Lunch onboard the QE2

I was lucky enough to be invited onboard the QE2 this week for lunch and a tour. The first thing that struck me was her size, i really thought she wouldn't be as big, yet when you stand on the dock she towers above you like any other superliner. The tour was 2 hours long and we took in many cabin grades from insides to suites. My personal favourites were the suites of course - the decor was a little more to my taste with the fusion of art deco and a hint of modernism. The stairs to the penthouses were very narrow and reminded me of my staircase at home but that gave it quite a nice personal feel. These are only accessable via the Queens Grill hence not being able to eat in there unless you're staying in one.
The ship is full of memorabilia and art works depicting her history. There are many paintings of Queen Elizabeth herself as well as models of previous Cunard fleet and other art pieces. One of my favourites was the wall of fame filled with old photos of famous past guests. It was fun to look through and see how many people you could recognise. Another decoration i enjoyed was the Ratcliffe memorial wall - this was filled with Cunard memorabilia from many years ago. It included puzzles, matches in fact anything emblazened with Cunard or QE2. The story behind the wall is that the chap who collected the items actually took them without paying over the years he travelled onboard, yet when he died he left the collection back to Cunard.

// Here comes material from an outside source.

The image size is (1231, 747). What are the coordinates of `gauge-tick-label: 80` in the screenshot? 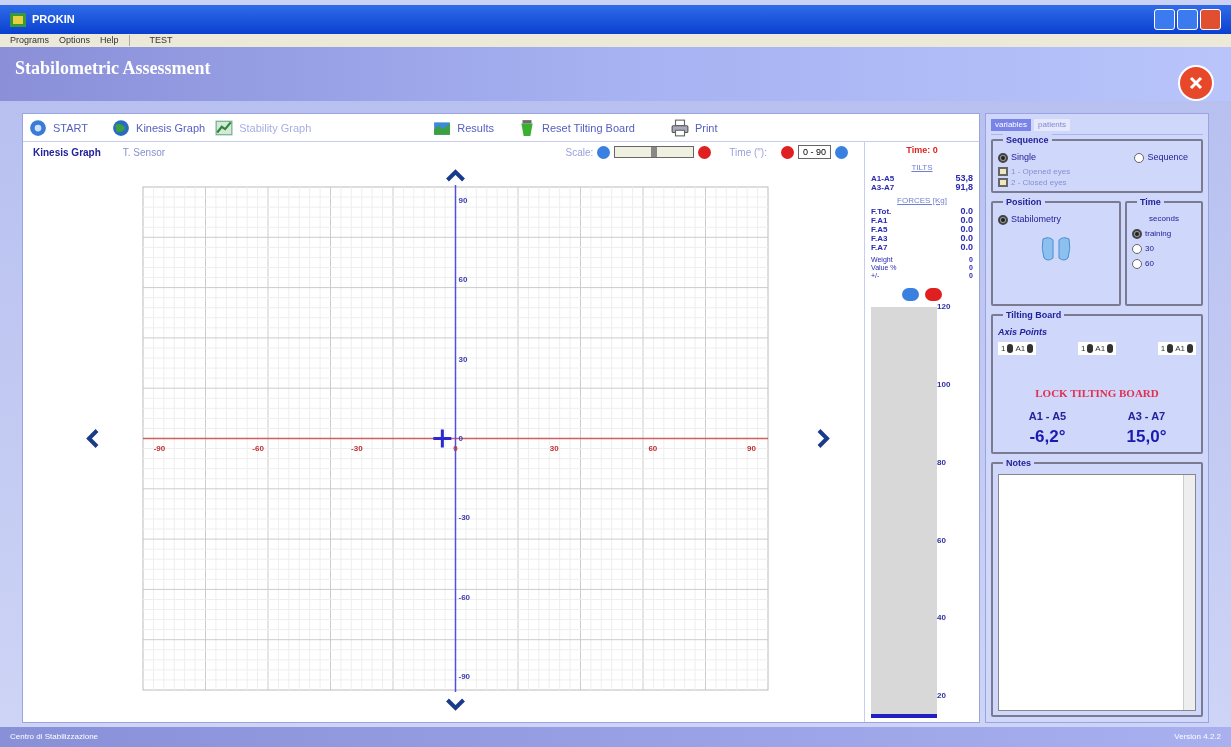 It's located at (942, 462).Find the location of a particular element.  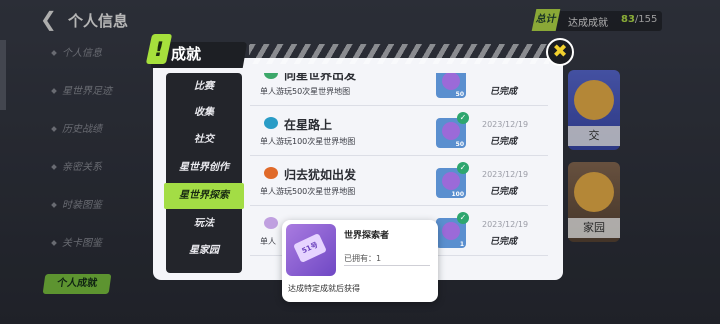

list-item: 在星路上 单人游玩100次星世界地图 50 ✓ 2023/12/19 已完成 is located at coordinates (399, 134).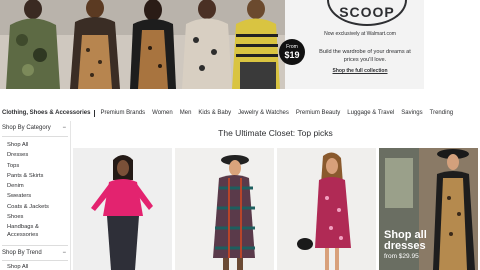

I thought that was a facinating story which brought a lump to my throat!
The shopping area was pretty good with a Harrods onboard as well as the usual ship fashion and convenience stores although i could only peek though the windows as she was moored in port. We visited all the restaurants and in actual fact, decor wise, i felt the Mauretania had the most character. We were lucky enough to eat in the Princess Grill and had the most delicious 3 course lunch including the best Chateaubriand i have ever tasted.

Although she wouldnt be my first choice of cruise ship, the QE2 had a wonderful charm about her and i am really glad i got to experience her magnetism before she becomes a luxury floating hotel in Dubai.